## EXERCISE:
Rewrite the data lines between the one containing "Select the Rename icon in the toolbar" and the one containing "pos(358,105)", inclusive, substituting "top bar" for "toolbar" and leaving everything else as it is.
[START MATERIAL PROVIDED]
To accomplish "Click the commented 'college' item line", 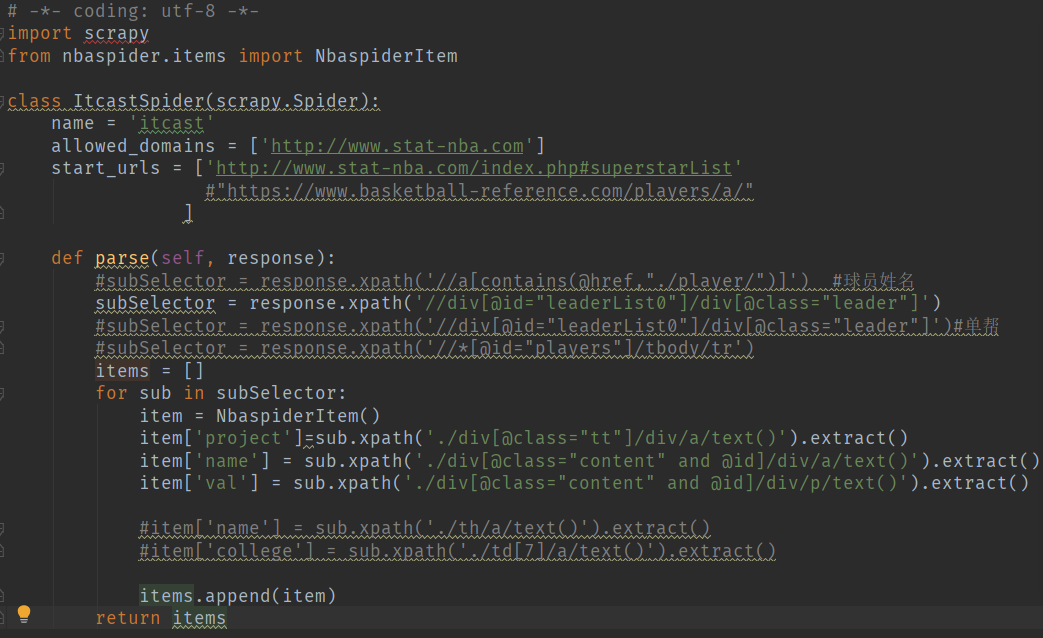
[END MATERIAL PROVIDED]
[START MATERIAL PROVIDED]
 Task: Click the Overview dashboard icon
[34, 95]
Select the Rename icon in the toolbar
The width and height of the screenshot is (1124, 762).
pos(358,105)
[END MATERIAL PROVIDED]
## EXERCISE RESPONSE:
Select the Rename icon in the top bar
The width and height of the screenshot is (1124, 762).
pos(358,105)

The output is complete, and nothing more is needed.